TASK TO CARRY OUT -
The expected output is the exact lines from the one containing "Where should I click to: Open" through the end of the data, inclusive, and nothing else.

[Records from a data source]
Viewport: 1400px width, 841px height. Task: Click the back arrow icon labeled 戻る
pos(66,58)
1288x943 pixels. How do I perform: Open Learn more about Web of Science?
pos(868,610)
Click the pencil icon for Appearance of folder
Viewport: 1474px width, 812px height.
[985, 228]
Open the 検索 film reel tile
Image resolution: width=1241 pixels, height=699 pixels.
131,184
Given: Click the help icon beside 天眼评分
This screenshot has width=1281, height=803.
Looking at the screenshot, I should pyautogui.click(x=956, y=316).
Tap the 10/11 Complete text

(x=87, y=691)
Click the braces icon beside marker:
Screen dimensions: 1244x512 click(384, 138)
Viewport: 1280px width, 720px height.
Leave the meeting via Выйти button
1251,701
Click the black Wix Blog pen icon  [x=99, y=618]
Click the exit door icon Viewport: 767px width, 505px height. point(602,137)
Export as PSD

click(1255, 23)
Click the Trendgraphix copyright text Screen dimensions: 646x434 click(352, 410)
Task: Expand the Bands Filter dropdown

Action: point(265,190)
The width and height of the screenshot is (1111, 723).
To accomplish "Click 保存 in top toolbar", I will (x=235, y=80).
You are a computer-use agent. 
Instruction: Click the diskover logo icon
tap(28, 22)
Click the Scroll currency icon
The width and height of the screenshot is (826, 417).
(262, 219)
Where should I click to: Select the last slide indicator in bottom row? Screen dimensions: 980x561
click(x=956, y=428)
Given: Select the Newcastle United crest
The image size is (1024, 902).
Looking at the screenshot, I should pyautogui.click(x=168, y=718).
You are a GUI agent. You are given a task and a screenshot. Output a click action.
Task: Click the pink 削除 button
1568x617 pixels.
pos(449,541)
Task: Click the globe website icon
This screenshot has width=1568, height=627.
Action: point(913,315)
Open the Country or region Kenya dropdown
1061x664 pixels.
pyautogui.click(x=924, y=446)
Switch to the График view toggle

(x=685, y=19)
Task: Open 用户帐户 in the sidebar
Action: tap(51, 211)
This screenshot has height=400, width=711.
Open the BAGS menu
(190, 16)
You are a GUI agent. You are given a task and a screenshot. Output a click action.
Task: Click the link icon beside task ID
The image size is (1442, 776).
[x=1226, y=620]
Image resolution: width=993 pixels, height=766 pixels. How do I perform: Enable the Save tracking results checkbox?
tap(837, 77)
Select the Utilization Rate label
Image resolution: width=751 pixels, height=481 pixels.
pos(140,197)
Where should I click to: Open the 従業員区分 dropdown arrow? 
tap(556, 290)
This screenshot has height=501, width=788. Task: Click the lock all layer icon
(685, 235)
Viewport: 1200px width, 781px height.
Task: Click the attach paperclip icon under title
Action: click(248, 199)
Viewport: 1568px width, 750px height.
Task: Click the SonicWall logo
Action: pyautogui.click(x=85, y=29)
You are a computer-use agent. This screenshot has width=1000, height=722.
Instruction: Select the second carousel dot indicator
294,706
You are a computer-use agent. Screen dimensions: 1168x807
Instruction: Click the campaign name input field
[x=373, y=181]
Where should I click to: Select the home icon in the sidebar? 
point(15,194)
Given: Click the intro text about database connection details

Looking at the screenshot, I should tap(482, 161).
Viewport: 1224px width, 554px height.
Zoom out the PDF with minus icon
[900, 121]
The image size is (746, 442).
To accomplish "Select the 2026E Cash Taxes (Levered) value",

RESULT OF THIS TASK -
Where should I click to: Open the 従業員区分 dropdown arrow? 
tap(556, 290)
This screenshot has height=501, width=788. Task: Click the lock all layer icon
(685, 235)
Viewport: 1200px width, 781px height.
Task: Click the attach paperclip icon under title
Action: click(248, 199)
Viewport: 1568px width, 750px height.
Task: Click the SonicWall logo
Action: pyautogui.click(x=85, y=29)
You are a computer-use agent. This screenshot has width=1000, height=722.
Instruction: Select the second carousel dot indicator
294,706
You are a computer-use agent. Screen dimensions: 1168x807
Instruction: Click the campaign name input field
[x=373, y=181]
Where should I click to: Select the home icon in the sidebar? 
point(15,194)
Given: Click the intro text about database connection details

Looking at the screenshot, I should tap(482, 161).
Viewport: 1224px width, 554px height.
Zoom out the PDF with minus icon
[900, 121]
The image size is (746, 442).
To accomplish "Select the 2026E Cash Taxes (Levered) value",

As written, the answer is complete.